A quality index needs to be meaningful to a diverse set of stakeholders, including those from business functions, governance functions and technical functions in an organisation. It is essentially the shared language for quality across roles and needs to be carefully and precisely wordcrafted with conscious choice of terminology.

3. Non-binary

Quality is not a yes/no characteristic. At the very least, a handful of quality levels need to be clearly distinguishable for each indicator, ranging from the best that is (or soon will be) achievable to a very low level that stakeholders would select if they don’t really worry about this indicator.

4. Mapped to automatable technical tests

To have any validity, a quality index needs to be supported by technical tests. These tests should be automatable, and their results translated back to the “shared language” (cf. point above).

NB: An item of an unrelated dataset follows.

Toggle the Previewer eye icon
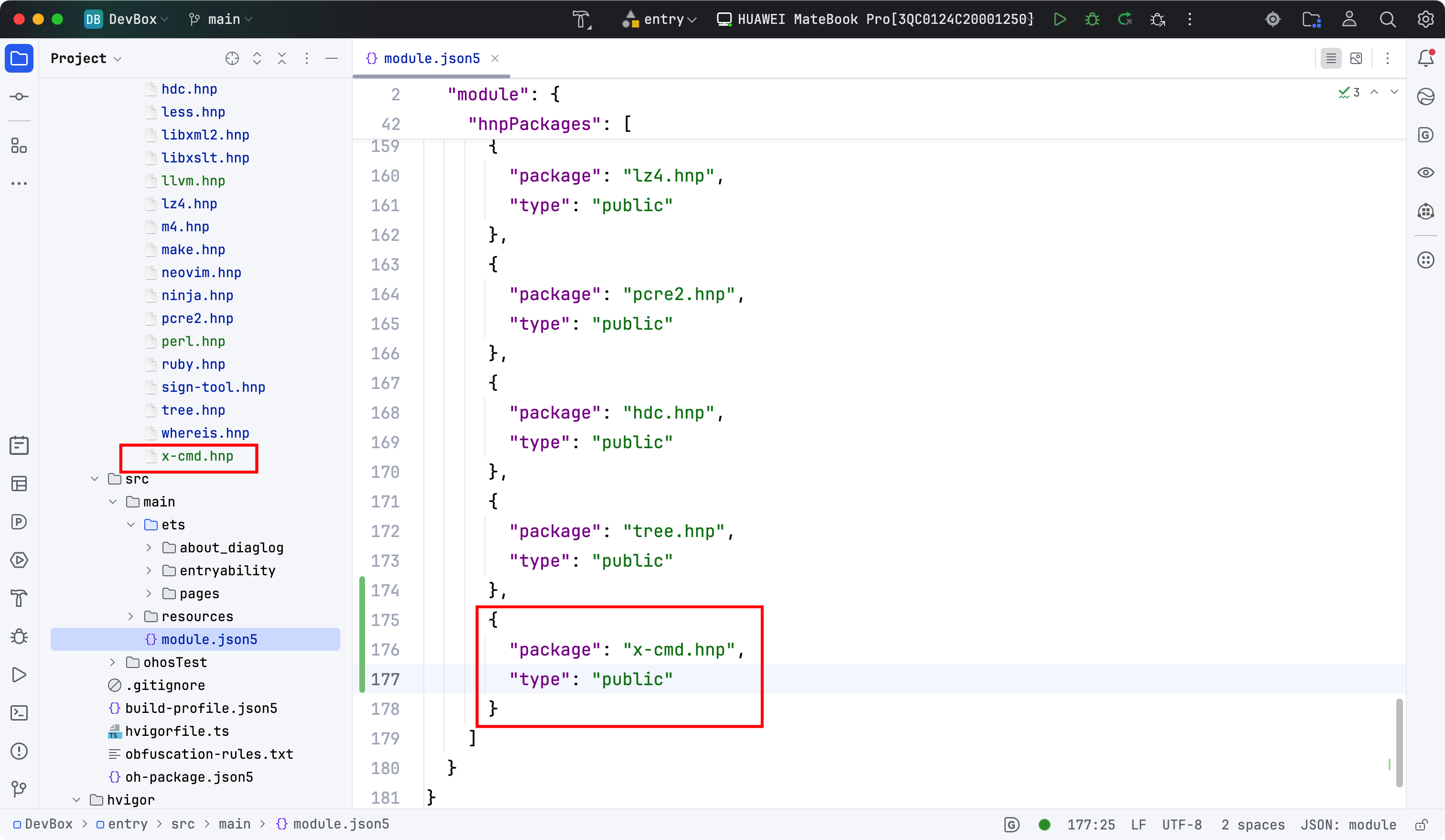click(x=1425, y=172)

5. The right level of detail

A quality index that consists of just a single number is hardly helpful because it would lump together too many different aspects of quality. On the other hand, a hundred individual indicators are more confusing than useful. Constructing an index with about two dozen indicators spanning key aspects of performance and risk handling is the most sensible middle ground.

6. Compatible with established AI governance frameworks

A quality index should not be a standalone construct but needs to be connected to established regulations and standards such as the EU AI Act (plus harmonised standards), ISO/IEC 42001, AI Verify or company-internal responsible AI standards. Many indicators of quality will help to support compliance with such established governance frameworks, and this synergy should not be ignored.

7. Compatible with standardised task catalogues

While a quality index is designed to be at the system or solution level, it will inevitably refer to the 2-3 core tasks that a solution is designed to address. Such references should be to broadly recognised task catalogues, e.g. the catalogue currently in preparation in the AIQI consortium.

 

Without use-case-specific quality indices as outlined above it would remain hard to impossible to compare different AI solutions, or to decide when AI is “good enough” to go live. Moreover, the market for AI solutions would remain intransparent which in turn would impede rapid feedback as drivers for innovation. 

As a first step, and in parallel to conducting the AI Assurance Forum, Resaro has therefore started the creation of an “AI Solutions Quality Index (ASQI)” as a series of quality indices for use cases including customer service chatbots. 

Industry is invited to pilot and co-create this approach and thus gain confidence in deploying the right AI solution with well-understood quality characteristics.